=== The problem ===
Render every line of the entries below as a string in a single JSON list, one string per line, skipping blank lines and leaving out the pictures.

---

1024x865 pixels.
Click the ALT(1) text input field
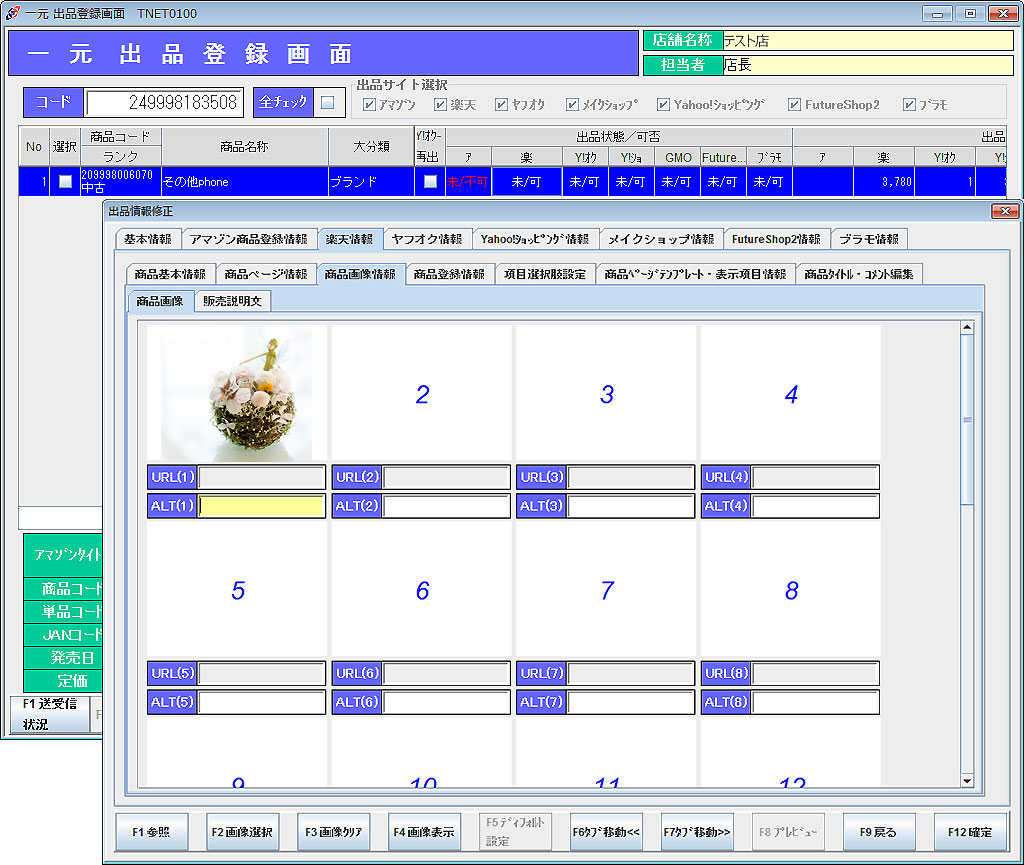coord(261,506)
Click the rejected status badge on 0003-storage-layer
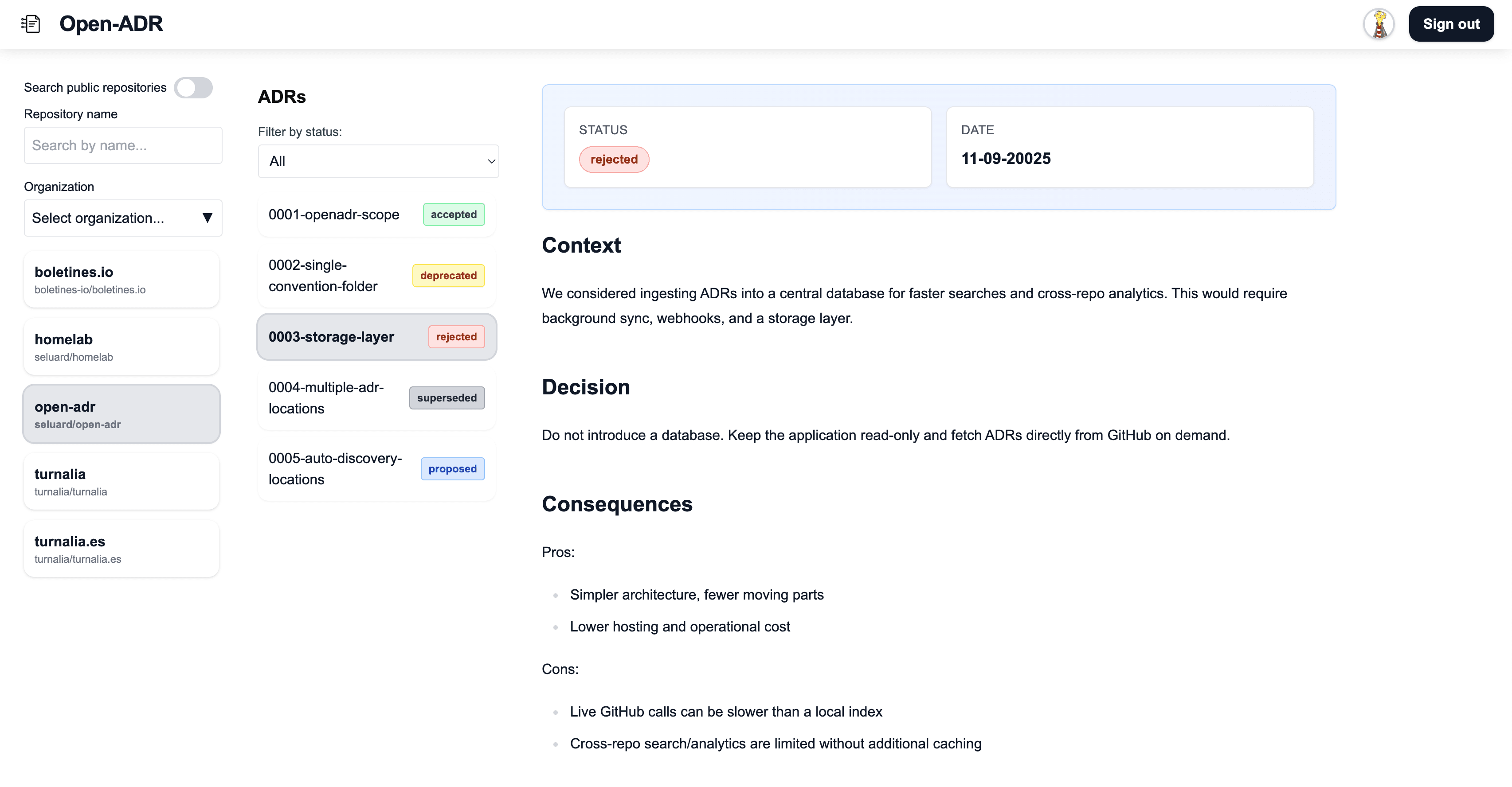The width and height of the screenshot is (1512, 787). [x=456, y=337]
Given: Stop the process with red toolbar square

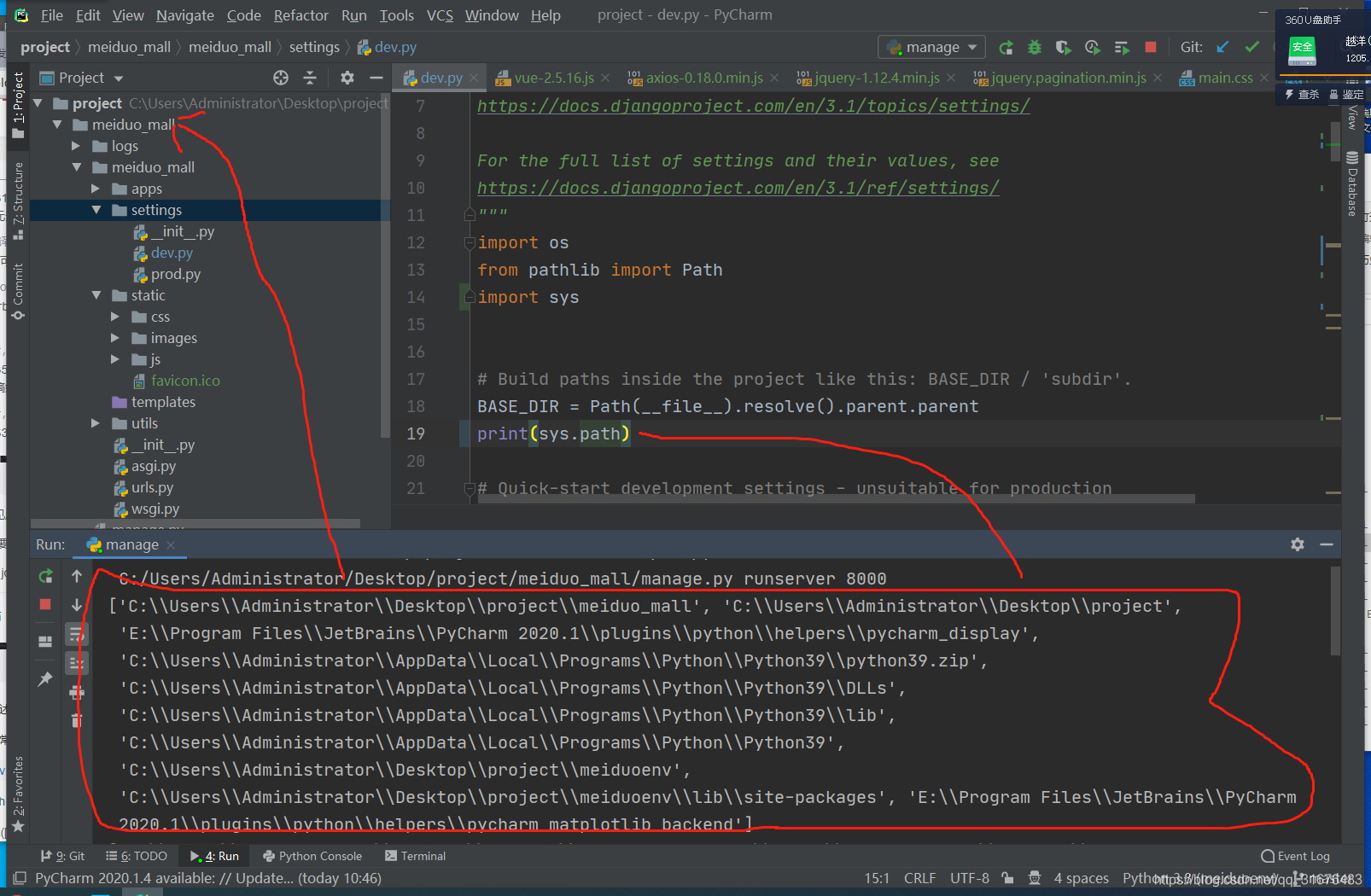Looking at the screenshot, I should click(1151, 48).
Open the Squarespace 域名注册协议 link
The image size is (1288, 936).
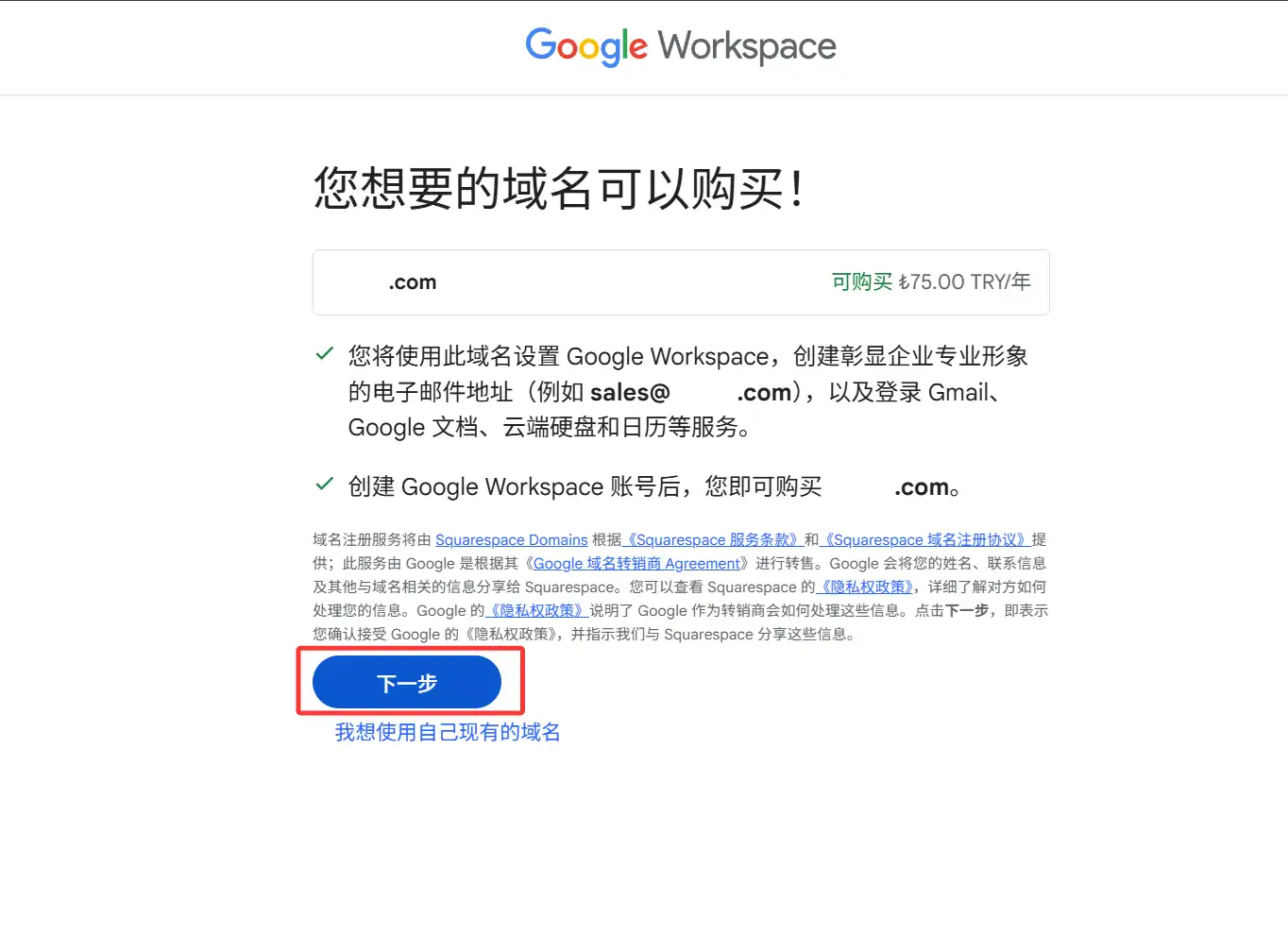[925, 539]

---

=== Output below ===
[
  "1024x865 pixels.",
  "Click the ALT(1) text input field",
  "coord(261,506)",
  "Click the rejected status badge on 0003-storage-layer",
  "The width and height of the screenshot is (1512, 787). [x=456, y=337]",
  "Given: Stop the process with red toolbar square",
  "Looking at the screenshot, I should click(1151, 48).",
  "Open the Squarespace 域名注册协议 link",
  "The image size is (1288, 936).",
  "[925, 539]"
]